1990年、長崎県生まれ。広島大学で発酵工学を学び、大学院まで酒類総合研究所に所属。最先端の酒造りを研究した。「浦霞」の佐浦での修業を経て、2017年に家業の森酒造場に入る。以来、杜氏として蔵を変革してきた。

ビールの後は、日本酒をだらだらと

「晩酌は、運転をする用事がなければ毎日必ず。はじめにビールをひと缶、後はひたすら日本酒を酌む。飲み始めたら、だらだらと長いですね」と杜氏は言った。

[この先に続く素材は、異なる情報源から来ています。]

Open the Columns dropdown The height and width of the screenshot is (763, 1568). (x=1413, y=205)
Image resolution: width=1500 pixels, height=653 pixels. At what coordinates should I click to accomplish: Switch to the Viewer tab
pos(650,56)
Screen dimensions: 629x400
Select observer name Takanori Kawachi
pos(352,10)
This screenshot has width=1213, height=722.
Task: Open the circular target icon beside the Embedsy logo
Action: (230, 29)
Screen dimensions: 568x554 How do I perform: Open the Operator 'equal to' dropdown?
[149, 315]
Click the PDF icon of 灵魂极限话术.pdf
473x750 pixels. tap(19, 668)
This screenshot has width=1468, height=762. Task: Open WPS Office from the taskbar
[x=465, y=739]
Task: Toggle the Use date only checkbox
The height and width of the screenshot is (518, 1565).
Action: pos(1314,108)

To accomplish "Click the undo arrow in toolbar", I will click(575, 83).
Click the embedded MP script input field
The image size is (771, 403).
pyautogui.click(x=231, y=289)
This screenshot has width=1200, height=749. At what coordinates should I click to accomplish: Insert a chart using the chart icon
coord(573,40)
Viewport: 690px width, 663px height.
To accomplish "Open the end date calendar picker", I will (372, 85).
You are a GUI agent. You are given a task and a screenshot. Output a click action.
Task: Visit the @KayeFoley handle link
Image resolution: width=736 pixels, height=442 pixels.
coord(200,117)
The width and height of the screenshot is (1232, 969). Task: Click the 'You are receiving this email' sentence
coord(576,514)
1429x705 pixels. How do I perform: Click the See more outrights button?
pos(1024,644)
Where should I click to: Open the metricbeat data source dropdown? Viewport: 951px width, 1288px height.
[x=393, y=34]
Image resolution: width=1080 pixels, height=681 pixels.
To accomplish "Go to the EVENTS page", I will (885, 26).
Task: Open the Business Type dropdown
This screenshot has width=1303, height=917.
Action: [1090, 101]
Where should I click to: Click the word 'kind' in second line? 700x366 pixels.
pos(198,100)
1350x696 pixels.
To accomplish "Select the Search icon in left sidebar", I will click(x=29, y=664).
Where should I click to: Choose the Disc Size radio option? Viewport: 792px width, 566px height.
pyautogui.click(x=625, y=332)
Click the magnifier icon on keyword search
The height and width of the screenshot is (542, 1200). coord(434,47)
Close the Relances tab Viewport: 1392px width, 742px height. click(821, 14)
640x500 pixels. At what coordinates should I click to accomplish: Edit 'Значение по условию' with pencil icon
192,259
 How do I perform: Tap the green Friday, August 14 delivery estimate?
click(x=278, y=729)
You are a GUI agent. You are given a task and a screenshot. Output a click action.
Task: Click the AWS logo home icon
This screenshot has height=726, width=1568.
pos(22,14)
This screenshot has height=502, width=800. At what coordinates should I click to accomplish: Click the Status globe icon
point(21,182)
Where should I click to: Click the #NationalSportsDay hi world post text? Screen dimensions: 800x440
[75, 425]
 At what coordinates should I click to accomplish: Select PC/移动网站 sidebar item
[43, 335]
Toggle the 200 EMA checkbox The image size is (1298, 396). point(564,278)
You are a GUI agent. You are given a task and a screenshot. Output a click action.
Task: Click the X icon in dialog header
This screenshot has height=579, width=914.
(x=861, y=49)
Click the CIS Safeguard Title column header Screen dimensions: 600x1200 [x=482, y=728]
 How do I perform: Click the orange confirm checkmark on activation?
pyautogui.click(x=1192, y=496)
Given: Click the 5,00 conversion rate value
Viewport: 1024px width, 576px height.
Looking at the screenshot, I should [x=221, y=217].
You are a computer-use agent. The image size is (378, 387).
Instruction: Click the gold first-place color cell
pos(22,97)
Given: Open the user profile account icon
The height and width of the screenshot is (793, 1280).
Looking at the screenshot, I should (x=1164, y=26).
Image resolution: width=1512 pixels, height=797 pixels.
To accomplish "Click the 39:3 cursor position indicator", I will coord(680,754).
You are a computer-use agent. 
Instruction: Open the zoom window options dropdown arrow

「飛鸞(ひらん)」や「フィランド」を醸す森酒造場の杜氏・森雄太郎さんだ。

同蔵は長崎県西部、九州本土と橋でつながる平戸島にある。平戸の地名は飛鸞島と呼ばれていたことに由来する、平戸は日本で初めて西洋貿易が行われた地。ポルトガルやオランダ、イギリス、中国などの諸外国には“フィランド”と呼ばれていたという。

発酵工学を専攻した大学院を修了し、宮城県の蔵で3年間修業した森さんは、廃業寸前にまで追い込まれた家業に入った。当地で酒造りをする意味を突き詰める。

「機材と技術を駆使して流行りの酒を造ろうと思えば造れる。でも、おいしさに背景がないと、飲む価値があると選んではもらえない。仕込み水の湧水と地元の米の持ち味を大切にして、平戸の風土を表現したい」と思い至った。

平戸の山田錦と蔵付き酵母で醸す「飛鸞Classic」や、平戸の棚田米を使った白ワインのような純米原酒「フィランド」などが国内外で高く評価され、「旨い酒が平戸にある」と生産量は鰻登りに伸びた。長崎の食文化との相性を重視して造った「飛鸞Classic」は、森さんお気に入りの晩酌酒だ。

「長崎には日本、中国、オランダの文化が融合した独特の和華蘭文化があります。食べ物には洋食と中華の影響が濃い。鰹節や昆布の繊細なダシに合うような日本酒は、長崎の料理には物足りないこともしばしば。もっと肉のコクにも負けず、脂も切ってほしい。そのために酸を大事に、味わいを分厚く、キレよく仕上げました」

その晩、森さんは身重ながら女将業に奮闘する友梨さんを労い、長女の佳鈴ちゃんも連れ立って、お気に入りの焼肉店へ。

和牛にも合う日本酒を!

平戸牛のカルビやハラミを頬張り、「飛鸞Classic」をぐいっとやる。年に4日間の家族旅行以外に無休で働き詰めの森さんが、安らぎ、英気を養う一家団らんの時間だ。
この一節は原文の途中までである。